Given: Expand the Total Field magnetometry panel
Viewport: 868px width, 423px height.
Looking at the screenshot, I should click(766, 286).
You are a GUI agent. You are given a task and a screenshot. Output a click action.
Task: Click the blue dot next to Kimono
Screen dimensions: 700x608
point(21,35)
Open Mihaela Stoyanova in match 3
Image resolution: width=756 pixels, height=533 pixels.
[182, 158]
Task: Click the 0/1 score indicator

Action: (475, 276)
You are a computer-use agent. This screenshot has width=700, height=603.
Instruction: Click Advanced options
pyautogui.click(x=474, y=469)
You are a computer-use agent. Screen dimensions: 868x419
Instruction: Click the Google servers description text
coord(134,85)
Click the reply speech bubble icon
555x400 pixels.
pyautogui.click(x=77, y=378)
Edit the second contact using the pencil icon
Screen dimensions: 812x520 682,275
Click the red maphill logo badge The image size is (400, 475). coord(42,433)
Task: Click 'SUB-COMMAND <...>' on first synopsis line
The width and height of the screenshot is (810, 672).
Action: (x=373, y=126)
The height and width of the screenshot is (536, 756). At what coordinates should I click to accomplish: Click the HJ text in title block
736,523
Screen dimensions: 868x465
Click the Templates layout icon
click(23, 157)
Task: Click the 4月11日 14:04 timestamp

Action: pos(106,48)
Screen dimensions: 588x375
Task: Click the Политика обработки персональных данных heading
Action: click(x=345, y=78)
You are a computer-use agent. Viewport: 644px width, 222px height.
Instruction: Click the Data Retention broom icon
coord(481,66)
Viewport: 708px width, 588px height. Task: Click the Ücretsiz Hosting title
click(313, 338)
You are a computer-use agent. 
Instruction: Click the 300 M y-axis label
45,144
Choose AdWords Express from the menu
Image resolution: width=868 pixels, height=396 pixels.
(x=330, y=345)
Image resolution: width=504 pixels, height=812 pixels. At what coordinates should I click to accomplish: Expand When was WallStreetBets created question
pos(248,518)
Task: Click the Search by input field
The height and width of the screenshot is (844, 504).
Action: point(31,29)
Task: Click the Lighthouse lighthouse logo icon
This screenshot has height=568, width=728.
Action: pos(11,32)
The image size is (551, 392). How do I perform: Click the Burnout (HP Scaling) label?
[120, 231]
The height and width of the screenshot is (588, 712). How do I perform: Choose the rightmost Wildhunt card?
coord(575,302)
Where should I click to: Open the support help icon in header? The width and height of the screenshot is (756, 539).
⁂
- _Problem to work on_:
Give every entry once more, exactly as it reads.

- _Task solution_:
Given: Expand the Total Field magnetometry panel
Viewport: 868px width, 423px height.
Looking at the screenshot, I should click(766, 286).
You are a GUI agent. You are given a task and a screenshot. Output a click action.
Task: Click the blue dot next to Kimono
Screen dimensions: 700x608
point(21,35)
Open Mihaela Stoyanova in match 3
Image resolution: width=756 pixels, height=533 pixels.
[182, 158]
Task: Click the 0/1 score indicator

Action: (475, 276)
You are a computer-use agent. This screenshot has width=700, height=603.
Instruction: Click Advanced options
pyautogui.click(x=474, y=469)
You are a computer-use agent. Screen dimensions: 868x419
Instruction: Click the Google servers description text
coord(134,85)
Click the reply speech bubble icon
555x400 pixels.
pyautogui.click(x=77, y=378)
Edit the second contact using the pencil icon
Screen dimensions: 812x520 682,275
Click the red maphill logo badge The image size is (400, 475). coord(42,433)
Task: Click 'SUB-COMMAND <...>' on first synopsis line
The width and height of the screenshot is (810, 672).
Action: (x=373, y=126)
The height and width of the screenshot is (536, 756). At what coordinates should I click to accomplish: Click the HJ text in title block
736,523
Screen dimensions: 868x465
Click the Templates layout icon
click(23, 157)
Task: Click the 4月11日 14:04 timestamp

Action: pos(106,48)
Screen dimensions: 588x375
Task: Click the Политика обработки персональных данных heading
Action: click(x=345, y=78)
You are a computer-use agent. Viewport: 644px width, 222px height.
Instruction: Click the Data Retention broom icon
coord(481,66)
Viewport: 708px width, 588px height. Task: Click the Ücretsiz Hosting title
click(313, 338)
You are a computer-use agent. 
Instruction: Click the 300 M y-axis label
45,144
Choose AdWords Express from the menu
Image resolution: width=868 pixels, height=396 pixels.
(x=330, y=345)
Image resolution: width=504 pixels, height=812 pixels. At what coordinates should I click to accomplish: Expand When was WallStreetBets created question
pos(248,518)
Task: Click the Search by input field
The height and width of the screenshot is (844, 504).
Action: point(31,29)
Task: Click the Lighthouse lighthouse logo icon
This screenshot has height=568, width=728.
Action: pos(11,32)
The image size is (551, 392). How do I perform: Click the Burnout (HP Scaling) label?
[120, 231]
The height and width of the screenshot is (588, 712). How do I perform: Choose the rightmost Wildhunt card?
coord(575,302)
Where should I click to: Open the support help icon in header? The width and height of the screenshot is (756, 539).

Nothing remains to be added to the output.